### [FRAGMENTO DEL DOCUMENTO]
>>>

Por tanto, la total subordinación del obrero a la empresa y a quienes la
dirigen reposa en la estructura de la fábrica y no en el régimen de propiedad.
Así, “la separación entre las fuerzas espirituales que intervienen en la
producción y el trabajo manual” o, según otra expresión, “la degradante
división del trabajo en trabajo manual y trabajo intelectual”, es la base misma
de nuestra cultura, que es una cultura de especialistas. La ciencia es un
monopolio, no por una mala organización de la instrucción pública, sino por su
misma naturaleza; los profanos solo tienen acceso a los resultados, no a los
métodos, es decir, solo pueden creer, no asimilar. El “socialismo científico”
ha quedado como monopolio de algunos y, desgraciadamente, los “intelectuales”
tienen los mismos privilegios en el movimiento obrero y en la sociedad
burguesa. Esto es así incluso en el plano político. Marx había percibido con
claridad que la opresión estatal descansa sobre la existencia de aparatos de
gobierno, permanentes y distintos de la población, esto es, el aparato
burocrático, militar y policial; pero estos aparatos permanentes son el efecto
inevitable de la distinción radical que, de hecho, existe entre las funciones
de dirección y las de ejecución. También en este punto, el movimiento obrero
reproduce plenamente los vicios de la sociedad burguesa. En todos los planos
choca con el mismo obstáculo. Toda nuestra civilización está fundada sobre la
especialización, que implica la sumisión de los que ejecutan a los que
coordinan; sobre esta base solo se puede organizar y perfeccionar la opresión,
no aliviarla. La sociedad capitalista está lejos de haber elaborado en su seno
las condiciones de un régimen de libertad y de igualdad, porque la instauración
de un régimen así supone una transformación previa de la producción y de la
cultura.
Solo es comprensible que Marx y sus discípulos hayan podido creer en la
posibilidad de una democracia efectiva sobre la base de la civilización actual
si se toma en cuenta su teoría del desarrollo de las fuerzas de producción. Es
sabido que, para Marx, este desarrollo constituye, en último término, el
verdadero motor de la historia y es casi ilimitado. Cada régimen social, cada
clase dominante tiene como “tarea”, como “misión histórica”, conducir las
fuerzas productivas a un grado cada vez más elevado, hasta el momento en que el
marco social detenga su ulterior progreso; entonces las fuerzas productivas se
sublevan, quebrantan ese marco social y una nueva clase se hace con el poder.

<<<

### [INFORMACIÓN MOSTRADA]
>>>

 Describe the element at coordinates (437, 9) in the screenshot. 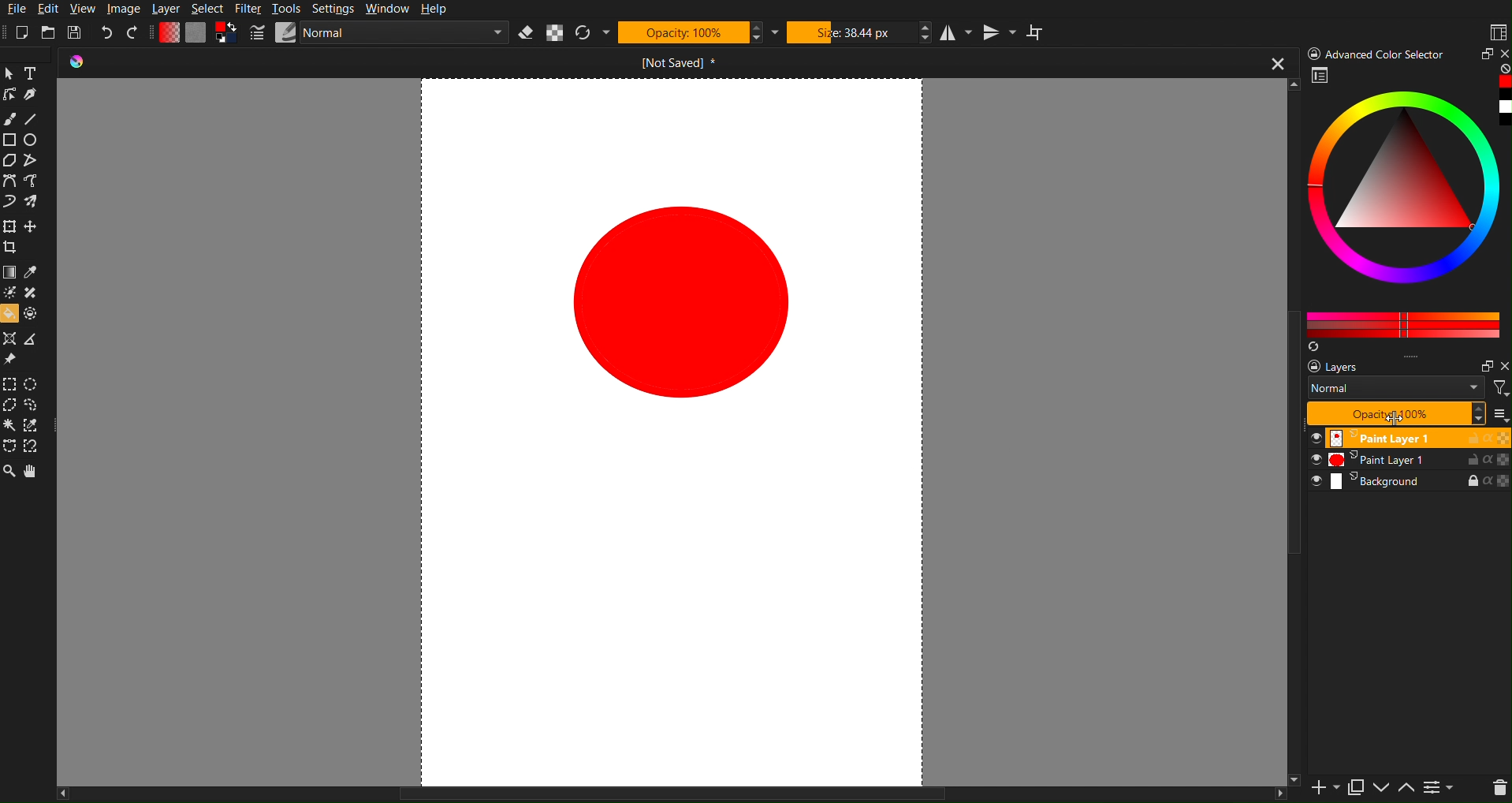

I see `Help` at that location.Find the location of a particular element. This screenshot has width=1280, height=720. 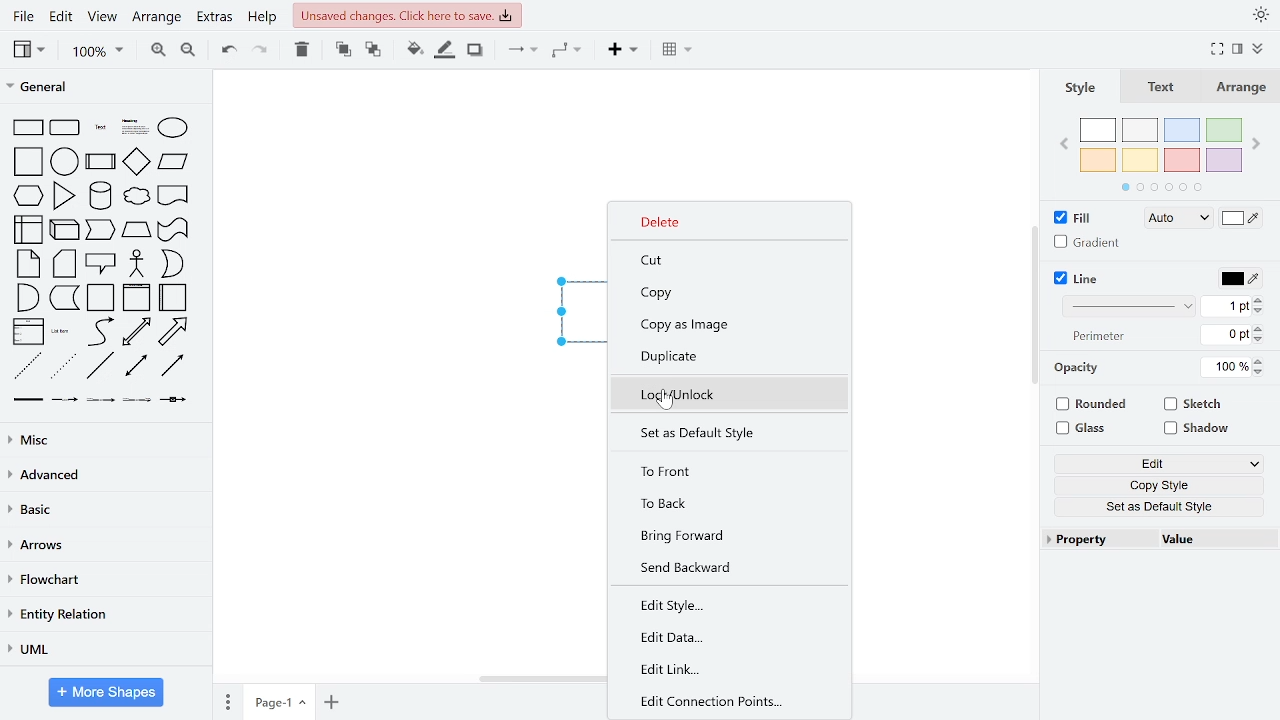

<<<

### [TAREAS PROPUESTAS]
**1.** Reproduce del fragmento sobre la especialización el pasaje comprendido entre "Solo es comprensible" y "con el poder.", ambos incluidos.
**2.** Responde a estas preguntas según el fragmento sobre la especialización.
(a) ¿Sobre qué reposa la total subordinación del obrero a la empresa?
(b) ¿Qué aparatos de gobierno permanentes se nombran como base de la opresión estatal?
(c) Para Marx, ¿qué constituye, en último término, el verdadero motor de la historia?

### [LISTA DE SOLUCIONES]
**1.**
Solo es comprensible que Marx y sus discípulos hayan podido creer en la
posibilidad de una democracia efectiva sobre la base de la civilización actual
si se toma en cuenta su teoría del desarrollo de las fuerzas de producción. Es
sabido que, para Marx, este desarrollo constituye, en último término, el
verdadero motor de la historia y es casi ilimitado. Cada régimen social, cada
clase dominante tiene como “tarea”, como “misión histórica”, conducir las
fuerzas productivas a un grado cada vez más elevado, hasta el momento en que el
marco social detenga su ulterior progreso; entonces las fuerzas productivas se
sublevan, quebrantan ese marco social y una nueva clase se hace con el poder.

**2.**
(a) Sobre la estructura de la fábrica, no sobre el régimen de propiedad.
(b) El aparato burocrático, militar y policial.
(c) El desarrollo de las fuerzas de producción.